What is the Average Directional Index (ADX)?
The Average Directional Index (ADX) is a technical analysis indicator used to measure the strength of a trend, regardless of its direction. Developed by Welles Wilder Jr., it's commonly used to avoid trading in choppy, sideways markets. ADX doesn't indicate *which* direction the price will move, only the strength of the existing trend. A rising ADX suggests a strengthening trend, while a falling ADX suggests a weakening trend. It's often used in conjunction with Directional Indicators (+DI and -DI) to determine trend direction.
How it Works
ADX is calculated based on the range expansion index (DX), which measures the degree to which price movement is directional.

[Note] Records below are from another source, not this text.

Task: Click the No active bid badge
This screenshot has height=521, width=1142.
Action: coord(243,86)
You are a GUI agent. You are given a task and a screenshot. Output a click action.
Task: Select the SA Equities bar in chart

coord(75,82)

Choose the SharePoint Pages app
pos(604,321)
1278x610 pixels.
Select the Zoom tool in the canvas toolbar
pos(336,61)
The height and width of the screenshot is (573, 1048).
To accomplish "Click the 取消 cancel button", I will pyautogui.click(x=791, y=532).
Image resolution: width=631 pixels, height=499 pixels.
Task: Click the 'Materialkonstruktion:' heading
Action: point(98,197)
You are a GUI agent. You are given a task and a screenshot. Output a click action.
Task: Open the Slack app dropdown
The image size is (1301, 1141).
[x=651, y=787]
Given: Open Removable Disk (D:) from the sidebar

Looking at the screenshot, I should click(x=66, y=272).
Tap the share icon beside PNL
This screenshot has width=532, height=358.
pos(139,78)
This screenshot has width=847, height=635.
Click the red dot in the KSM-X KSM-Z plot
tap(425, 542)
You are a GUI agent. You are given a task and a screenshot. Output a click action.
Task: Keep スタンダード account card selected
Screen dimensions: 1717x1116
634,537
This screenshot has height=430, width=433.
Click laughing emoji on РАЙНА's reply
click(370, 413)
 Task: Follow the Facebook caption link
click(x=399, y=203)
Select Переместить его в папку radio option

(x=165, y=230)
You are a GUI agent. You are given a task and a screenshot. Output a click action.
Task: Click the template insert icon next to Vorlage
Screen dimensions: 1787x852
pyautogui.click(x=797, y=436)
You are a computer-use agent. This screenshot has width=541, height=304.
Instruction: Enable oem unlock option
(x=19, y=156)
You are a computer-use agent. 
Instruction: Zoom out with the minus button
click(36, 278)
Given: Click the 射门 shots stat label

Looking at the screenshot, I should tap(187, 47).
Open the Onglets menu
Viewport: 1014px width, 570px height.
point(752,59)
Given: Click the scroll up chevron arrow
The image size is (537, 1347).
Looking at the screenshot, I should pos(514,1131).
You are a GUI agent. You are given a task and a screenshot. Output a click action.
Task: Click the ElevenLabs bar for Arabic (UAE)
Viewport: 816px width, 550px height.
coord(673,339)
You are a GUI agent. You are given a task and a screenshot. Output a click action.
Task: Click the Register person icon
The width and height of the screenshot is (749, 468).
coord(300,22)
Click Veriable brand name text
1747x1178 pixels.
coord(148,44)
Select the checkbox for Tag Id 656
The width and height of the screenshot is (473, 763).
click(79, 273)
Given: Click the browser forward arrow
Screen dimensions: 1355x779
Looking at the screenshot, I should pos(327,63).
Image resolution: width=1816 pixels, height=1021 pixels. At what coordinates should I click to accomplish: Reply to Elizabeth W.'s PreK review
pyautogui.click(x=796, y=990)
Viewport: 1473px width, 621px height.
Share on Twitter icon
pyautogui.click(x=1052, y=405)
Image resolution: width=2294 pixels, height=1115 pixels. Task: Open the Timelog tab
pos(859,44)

DX is then smoothed using a moving average. The ADX line fluctuates between 0 and 100. Readings above 25 generally indicate a strong trend, while readings below 20 suggest a weak or absent trend. The indicator considers both positive and negative directional movement.
Trading Signals
Buy Signal: When ADX rises above 25 and +DI crosses above -DI, it suggests a strengthening uptrend. Sell Signal: When ADX rises above 25 and -DI crosses above +DI, it suggests a strengthening downtrend. A falling ADX below 20 can signal a potential trend reversal or consolidation. Traders often look for ADX to confirm signals from other indicators.
Basic Settings
The default settings for ADX on TradingView are a period of 14. This means the indicator calculates the average directional movement over the last 14 periods (e.g., days, hours). Adjusting the period can make the indicator more or less sensitive to price changes. Shorter periods react faster but may generate more false signals, while longer periods are smoother but slower to react. Experimentation is key.